Kroger announced last month that it will close two Seattle stores, both Quality Food Centers, in response to the city's new hazard pay mandate for grocery workers. The legislation, which passed unanimously, requires large grocery chains to pay an additional $4 per hour for at least the next four months.
Kroger also decided just weeks earlier to close two stores in Long Beach, CA – a Ralph's and a Food 4 Less – for the same reason, although all four stores were described by the company as “underperforming.”
Major grocery chains have seen increased sales and record profits as a result of the pandemic. A recent report from the Brookings Institute found that Kroger's profits were up 90% for the first two quarters of 2020 compared to the same period in 2019.

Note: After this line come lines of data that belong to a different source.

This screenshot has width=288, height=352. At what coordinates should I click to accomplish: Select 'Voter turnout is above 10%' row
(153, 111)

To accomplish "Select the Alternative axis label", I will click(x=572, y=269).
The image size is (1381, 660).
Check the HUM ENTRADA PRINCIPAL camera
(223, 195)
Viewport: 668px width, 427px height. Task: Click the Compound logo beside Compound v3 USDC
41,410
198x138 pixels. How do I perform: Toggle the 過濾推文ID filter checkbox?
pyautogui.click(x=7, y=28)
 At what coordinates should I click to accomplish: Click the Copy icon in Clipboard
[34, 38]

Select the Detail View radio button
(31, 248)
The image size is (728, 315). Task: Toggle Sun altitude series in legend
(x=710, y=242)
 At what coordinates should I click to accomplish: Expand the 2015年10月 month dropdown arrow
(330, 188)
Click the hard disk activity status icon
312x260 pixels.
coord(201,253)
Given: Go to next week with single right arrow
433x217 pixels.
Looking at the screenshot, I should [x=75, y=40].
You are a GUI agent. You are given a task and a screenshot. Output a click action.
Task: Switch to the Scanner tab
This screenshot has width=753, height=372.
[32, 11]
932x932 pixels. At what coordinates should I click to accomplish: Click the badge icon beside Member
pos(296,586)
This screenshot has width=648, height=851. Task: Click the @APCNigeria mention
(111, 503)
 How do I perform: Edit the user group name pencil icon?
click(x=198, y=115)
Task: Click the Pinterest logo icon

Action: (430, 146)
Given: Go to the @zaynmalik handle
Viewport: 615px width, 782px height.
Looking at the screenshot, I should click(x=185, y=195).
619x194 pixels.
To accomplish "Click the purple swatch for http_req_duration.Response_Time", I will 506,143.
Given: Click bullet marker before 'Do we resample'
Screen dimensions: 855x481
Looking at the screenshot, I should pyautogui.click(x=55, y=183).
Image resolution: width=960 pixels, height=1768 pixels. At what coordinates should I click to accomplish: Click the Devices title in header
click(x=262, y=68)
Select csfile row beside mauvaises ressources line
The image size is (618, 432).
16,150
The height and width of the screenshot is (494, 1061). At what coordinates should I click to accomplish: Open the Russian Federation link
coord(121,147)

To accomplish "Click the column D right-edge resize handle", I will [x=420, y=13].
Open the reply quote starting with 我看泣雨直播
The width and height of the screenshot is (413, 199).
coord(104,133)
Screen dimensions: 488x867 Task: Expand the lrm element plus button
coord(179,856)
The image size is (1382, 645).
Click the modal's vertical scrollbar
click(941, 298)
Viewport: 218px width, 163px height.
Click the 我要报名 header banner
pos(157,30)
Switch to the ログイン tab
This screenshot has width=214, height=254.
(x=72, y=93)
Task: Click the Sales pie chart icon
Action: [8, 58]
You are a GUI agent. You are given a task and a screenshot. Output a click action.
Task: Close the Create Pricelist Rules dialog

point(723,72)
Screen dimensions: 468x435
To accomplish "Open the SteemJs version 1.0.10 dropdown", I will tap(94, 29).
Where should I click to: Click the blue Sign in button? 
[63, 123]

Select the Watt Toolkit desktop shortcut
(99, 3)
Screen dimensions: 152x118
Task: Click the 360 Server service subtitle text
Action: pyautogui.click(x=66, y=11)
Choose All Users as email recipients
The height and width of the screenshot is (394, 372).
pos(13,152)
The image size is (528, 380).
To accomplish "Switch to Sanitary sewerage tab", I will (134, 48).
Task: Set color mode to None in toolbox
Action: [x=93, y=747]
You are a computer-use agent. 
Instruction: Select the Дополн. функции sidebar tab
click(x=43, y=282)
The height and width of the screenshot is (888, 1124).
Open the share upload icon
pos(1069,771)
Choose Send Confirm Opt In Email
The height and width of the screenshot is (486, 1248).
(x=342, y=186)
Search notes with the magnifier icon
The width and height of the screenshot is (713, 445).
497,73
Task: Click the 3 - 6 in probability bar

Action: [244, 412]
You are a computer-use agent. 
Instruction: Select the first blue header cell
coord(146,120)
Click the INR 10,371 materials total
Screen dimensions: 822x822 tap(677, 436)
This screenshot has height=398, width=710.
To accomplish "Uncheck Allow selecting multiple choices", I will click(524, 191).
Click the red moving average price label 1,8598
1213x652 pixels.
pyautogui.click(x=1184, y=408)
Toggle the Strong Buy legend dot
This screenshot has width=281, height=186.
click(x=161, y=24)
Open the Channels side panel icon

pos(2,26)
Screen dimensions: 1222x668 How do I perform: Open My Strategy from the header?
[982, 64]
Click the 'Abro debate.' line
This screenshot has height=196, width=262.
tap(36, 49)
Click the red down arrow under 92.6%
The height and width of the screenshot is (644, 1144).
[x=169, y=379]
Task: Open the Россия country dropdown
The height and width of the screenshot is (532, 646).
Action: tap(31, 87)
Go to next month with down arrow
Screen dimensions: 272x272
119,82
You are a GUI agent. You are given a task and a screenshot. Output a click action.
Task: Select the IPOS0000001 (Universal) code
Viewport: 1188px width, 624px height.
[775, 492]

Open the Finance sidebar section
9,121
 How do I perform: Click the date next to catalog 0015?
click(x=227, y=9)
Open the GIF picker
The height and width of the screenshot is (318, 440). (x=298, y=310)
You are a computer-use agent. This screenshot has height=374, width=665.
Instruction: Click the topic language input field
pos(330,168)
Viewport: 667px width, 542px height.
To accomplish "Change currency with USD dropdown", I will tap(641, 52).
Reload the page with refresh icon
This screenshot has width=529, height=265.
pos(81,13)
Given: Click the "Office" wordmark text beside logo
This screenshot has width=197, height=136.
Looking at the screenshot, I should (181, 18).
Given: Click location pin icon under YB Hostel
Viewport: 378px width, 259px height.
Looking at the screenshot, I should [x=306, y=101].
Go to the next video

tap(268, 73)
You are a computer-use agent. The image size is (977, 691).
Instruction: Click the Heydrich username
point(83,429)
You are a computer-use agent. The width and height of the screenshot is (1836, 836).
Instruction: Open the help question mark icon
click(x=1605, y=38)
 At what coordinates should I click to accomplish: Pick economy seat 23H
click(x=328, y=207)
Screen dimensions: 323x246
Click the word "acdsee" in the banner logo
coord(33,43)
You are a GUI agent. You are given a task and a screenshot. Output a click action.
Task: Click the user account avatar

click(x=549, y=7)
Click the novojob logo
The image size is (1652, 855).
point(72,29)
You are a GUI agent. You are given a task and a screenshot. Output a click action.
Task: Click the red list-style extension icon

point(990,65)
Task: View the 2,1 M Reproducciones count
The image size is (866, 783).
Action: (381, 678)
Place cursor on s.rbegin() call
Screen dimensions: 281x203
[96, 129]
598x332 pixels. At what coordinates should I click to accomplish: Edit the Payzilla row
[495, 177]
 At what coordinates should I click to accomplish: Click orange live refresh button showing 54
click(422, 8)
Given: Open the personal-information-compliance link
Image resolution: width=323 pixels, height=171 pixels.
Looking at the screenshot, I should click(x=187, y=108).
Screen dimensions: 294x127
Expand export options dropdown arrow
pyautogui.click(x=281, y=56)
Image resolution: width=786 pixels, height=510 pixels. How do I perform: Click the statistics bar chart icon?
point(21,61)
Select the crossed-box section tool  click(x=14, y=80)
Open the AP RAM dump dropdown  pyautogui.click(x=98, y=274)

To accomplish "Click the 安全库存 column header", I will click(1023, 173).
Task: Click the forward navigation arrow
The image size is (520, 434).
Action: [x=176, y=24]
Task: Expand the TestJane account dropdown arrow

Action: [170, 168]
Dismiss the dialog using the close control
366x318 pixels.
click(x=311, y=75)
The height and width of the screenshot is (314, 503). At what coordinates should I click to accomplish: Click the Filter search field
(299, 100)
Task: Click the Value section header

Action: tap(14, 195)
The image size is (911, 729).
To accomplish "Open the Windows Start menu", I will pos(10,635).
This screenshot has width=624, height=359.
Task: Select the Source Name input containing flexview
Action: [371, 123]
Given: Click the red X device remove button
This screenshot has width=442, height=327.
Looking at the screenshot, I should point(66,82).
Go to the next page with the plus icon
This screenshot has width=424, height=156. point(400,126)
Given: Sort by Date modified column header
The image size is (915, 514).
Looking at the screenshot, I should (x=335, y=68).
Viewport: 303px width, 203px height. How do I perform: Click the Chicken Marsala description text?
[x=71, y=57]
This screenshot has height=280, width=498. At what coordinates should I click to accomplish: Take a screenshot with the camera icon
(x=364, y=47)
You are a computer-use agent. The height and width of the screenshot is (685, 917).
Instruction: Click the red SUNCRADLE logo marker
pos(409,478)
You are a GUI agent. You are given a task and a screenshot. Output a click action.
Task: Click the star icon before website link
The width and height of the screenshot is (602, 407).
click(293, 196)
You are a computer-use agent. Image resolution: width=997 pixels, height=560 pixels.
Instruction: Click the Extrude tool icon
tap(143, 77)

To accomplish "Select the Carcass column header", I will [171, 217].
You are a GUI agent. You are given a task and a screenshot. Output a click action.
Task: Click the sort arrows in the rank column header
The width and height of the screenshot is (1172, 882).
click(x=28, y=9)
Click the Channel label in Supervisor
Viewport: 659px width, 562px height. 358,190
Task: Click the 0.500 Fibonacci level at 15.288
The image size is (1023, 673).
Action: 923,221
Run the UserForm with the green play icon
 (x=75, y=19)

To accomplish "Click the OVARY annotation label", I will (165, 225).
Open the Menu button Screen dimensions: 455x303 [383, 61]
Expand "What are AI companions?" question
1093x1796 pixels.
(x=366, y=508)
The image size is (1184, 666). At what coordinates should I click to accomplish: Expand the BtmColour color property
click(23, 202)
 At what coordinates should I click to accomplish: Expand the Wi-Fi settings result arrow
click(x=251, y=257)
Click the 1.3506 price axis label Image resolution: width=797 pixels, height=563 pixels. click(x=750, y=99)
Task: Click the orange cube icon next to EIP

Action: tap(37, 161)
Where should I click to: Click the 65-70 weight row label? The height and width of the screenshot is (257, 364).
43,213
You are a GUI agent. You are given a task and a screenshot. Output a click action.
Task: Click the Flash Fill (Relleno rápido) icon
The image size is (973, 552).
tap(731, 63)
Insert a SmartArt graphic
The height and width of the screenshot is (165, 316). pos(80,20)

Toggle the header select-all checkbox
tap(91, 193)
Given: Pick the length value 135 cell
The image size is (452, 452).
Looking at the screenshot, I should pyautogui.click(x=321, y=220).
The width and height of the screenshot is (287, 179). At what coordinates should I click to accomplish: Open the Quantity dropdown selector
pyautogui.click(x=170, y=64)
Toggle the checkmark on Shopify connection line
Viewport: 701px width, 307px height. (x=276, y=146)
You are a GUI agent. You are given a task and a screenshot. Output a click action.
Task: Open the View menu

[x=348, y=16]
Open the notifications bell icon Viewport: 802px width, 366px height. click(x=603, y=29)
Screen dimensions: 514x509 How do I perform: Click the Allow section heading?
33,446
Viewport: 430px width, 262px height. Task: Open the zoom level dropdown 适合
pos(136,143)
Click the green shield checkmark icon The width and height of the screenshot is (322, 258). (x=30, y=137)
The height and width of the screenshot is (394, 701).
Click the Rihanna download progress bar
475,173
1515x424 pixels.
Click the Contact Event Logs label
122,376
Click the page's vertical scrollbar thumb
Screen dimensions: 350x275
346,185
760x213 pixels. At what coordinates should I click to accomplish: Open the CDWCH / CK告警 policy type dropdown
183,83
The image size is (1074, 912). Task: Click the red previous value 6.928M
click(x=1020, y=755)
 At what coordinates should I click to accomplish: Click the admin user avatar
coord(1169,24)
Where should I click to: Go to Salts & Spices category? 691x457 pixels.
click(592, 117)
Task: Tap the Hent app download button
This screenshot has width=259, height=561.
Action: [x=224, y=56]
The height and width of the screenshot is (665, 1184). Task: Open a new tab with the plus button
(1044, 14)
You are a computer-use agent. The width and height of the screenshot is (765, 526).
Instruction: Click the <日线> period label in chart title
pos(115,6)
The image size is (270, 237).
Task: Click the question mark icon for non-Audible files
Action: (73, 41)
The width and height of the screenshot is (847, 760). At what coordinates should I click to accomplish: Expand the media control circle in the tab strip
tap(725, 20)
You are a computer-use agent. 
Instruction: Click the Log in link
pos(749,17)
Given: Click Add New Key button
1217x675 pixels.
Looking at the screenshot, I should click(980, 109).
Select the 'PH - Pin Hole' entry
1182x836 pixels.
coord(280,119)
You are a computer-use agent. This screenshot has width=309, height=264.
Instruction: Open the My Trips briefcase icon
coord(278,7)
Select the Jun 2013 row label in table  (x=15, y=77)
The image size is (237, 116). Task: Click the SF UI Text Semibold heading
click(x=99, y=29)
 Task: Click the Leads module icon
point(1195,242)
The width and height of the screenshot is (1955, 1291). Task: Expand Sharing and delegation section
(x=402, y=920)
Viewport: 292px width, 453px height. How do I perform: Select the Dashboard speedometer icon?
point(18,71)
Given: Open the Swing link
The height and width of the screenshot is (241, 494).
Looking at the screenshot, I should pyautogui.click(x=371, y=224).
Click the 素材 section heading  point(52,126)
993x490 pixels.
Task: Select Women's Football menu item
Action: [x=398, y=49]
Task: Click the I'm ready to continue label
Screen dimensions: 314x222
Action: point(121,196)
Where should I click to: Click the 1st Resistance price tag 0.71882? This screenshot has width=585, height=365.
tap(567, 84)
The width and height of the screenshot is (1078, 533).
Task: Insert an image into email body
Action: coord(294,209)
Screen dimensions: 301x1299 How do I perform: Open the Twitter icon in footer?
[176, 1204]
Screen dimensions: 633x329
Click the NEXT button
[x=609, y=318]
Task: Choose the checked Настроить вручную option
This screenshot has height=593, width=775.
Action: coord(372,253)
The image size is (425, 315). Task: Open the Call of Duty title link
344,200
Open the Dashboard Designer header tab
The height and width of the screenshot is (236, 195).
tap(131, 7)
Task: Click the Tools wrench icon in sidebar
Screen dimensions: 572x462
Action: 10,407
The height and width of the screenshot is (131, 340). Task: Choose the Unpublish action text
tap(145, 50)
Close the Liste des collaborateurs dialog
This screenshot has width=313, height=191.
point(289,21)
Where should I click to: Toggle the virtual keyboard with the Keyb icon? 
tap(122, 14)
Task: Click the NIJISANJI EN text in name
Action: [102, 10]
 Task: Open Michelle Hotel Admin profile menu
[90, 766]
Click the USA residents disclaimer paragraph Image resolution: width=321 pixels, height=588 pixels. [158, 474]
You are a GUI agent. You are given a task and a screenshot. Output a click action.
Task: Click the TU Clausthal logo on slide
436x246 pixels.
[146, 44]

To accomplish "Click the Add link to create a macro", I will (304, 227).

According to the Washington Post, Kroger says it has spent an extra $1.5 billion for worker compensation and additional safety measures during the pandemic, although most of its stores have not paid any additional hazard pay since May.
Additionally, the grocery giant argues that it would not be able to afford the increased labor costs at these stores due to the small profit margins that most grocery stores operate on.
Marc Perrone, president of the United Food and Commercial Workers' union, called Kroger's decision to close the stores “cold-hearted.” He and others accuse the company of trying to intimidate other cities and elected officials that may be considering mandating hazard pay.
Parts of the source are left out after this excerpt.